§ **RECORDS FOR THE EXERCISE**:
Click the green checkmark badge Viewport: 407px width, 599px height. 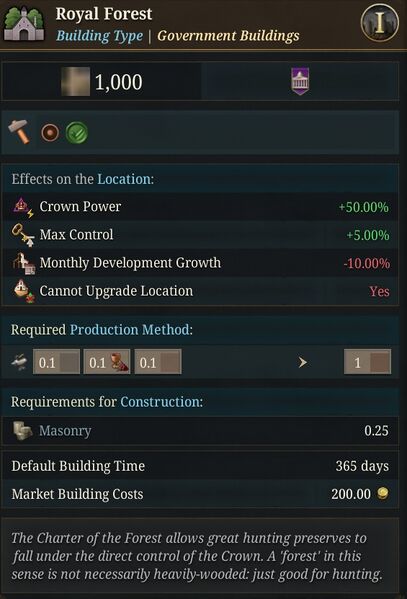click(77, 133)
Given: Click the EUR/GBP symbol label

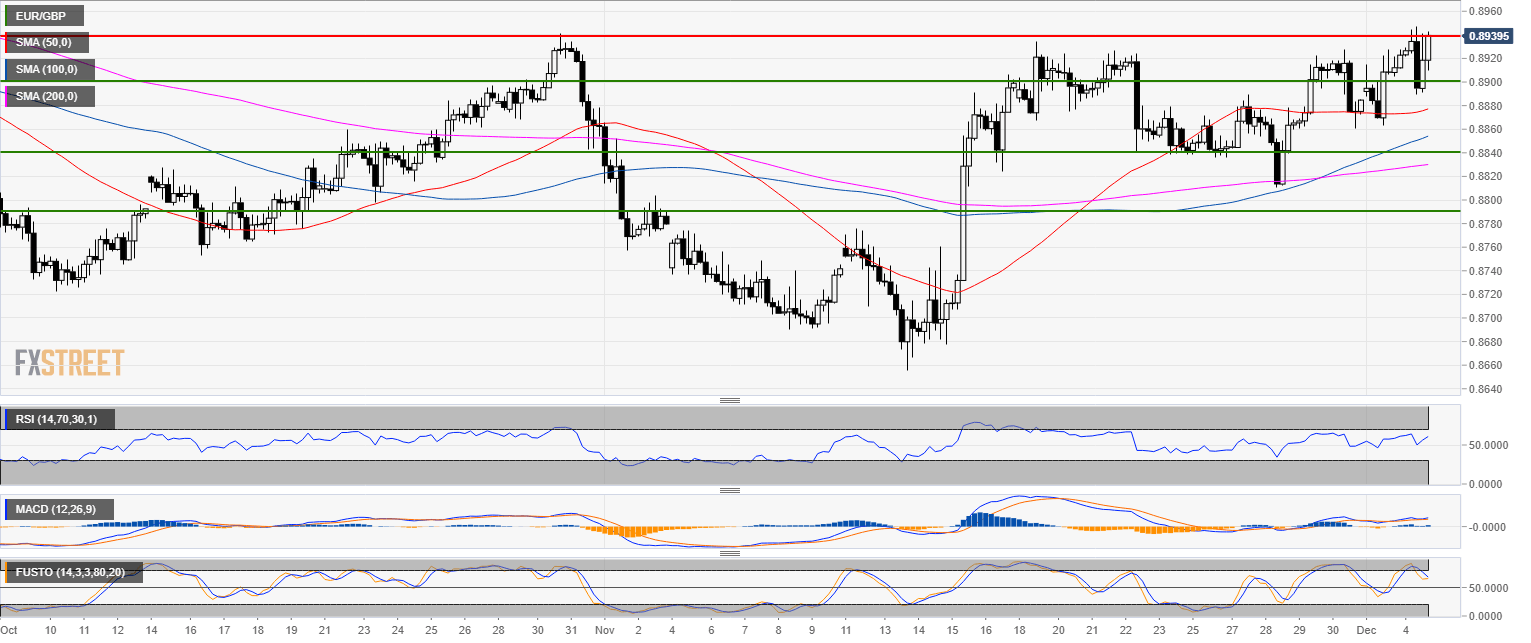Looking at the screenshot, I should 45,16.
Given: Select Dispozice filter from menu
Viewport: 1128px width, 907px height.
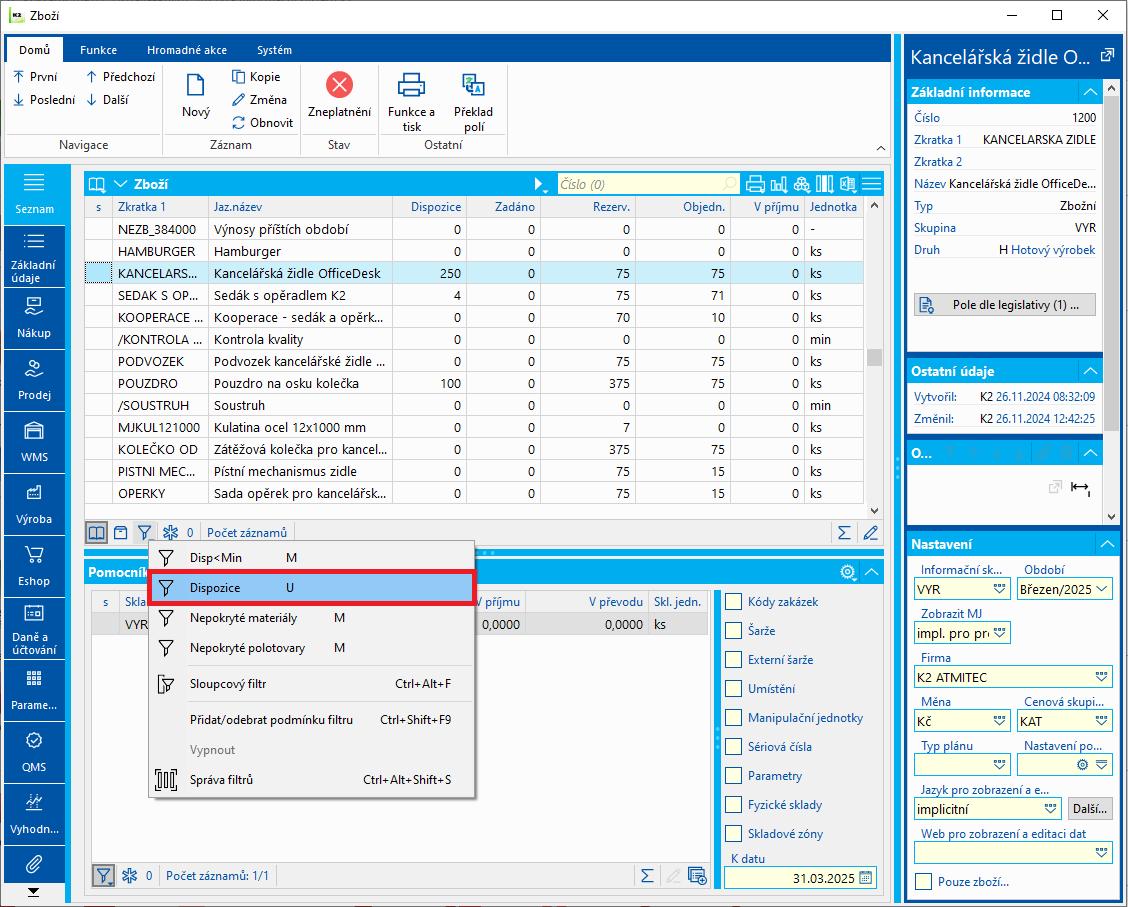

§ **REQUIRED WORK**: Starting at the line that contains "Given: Click the EUR/GBP symbol label", return every line through the end of the records above exactly as written, and return no pictures.

§ **SOLUTION TO THE PROBLEM**:
Given: Click the EUR/GBP symbol label

Looking at the screenshot, I should 45,16.
Given: Select Dispozice filter from menu
Viewport: 1128px width, 907px height.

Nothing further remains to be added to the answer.